LONDON — The United States, Japan and South Korea are plowing ahead with efforts to push North Korea back to nuclear negotiations despite the North’s rejection of any such pressure.
U.S. Secretary of State Antony Blinken and his Japanese and South Korean counterparts met Wednesday on the sidelines of an international conference to go over the Biden administration’s recently concluded North Korean policy review. The three-way meeting followed separate talks Monday in London among Blinken, Japanese Foreign Minister Motegi Toshimitsu and South Korean Foreign Minister Chung Eui-yong.

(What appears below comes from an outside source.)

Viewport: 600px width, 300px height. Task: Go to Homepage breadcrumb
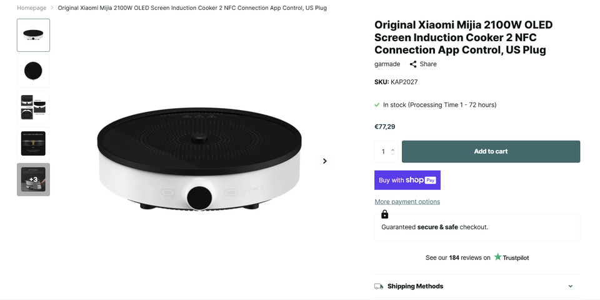32,8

They discussed “shared concerns about North Korea’s nuclear and ballistic missile programs” and “reaffirmed their commitment to concerted trilateral cooperation toward denuclearization of the Korean Peninsula,” U.S. State Department spokesman Ned Price said in a statement.
“They also agreed on the imperative of fully implementing relevant U.N, Security Council resolutions by U.N. member states, including North Korea, preventing proliferation, and cooperating to strengthen deterrence and maintain peace and stability on the Korean Peninsula,” Price said.
A broad outline of President Joe Biden’s policy review calls for an incremental approach to North Korea that shuns the Trump administration’s aim for an immediate comprehensive deal through face-to-face meetings between leaders, as well as the Obama administration’s “strategic patience” policy.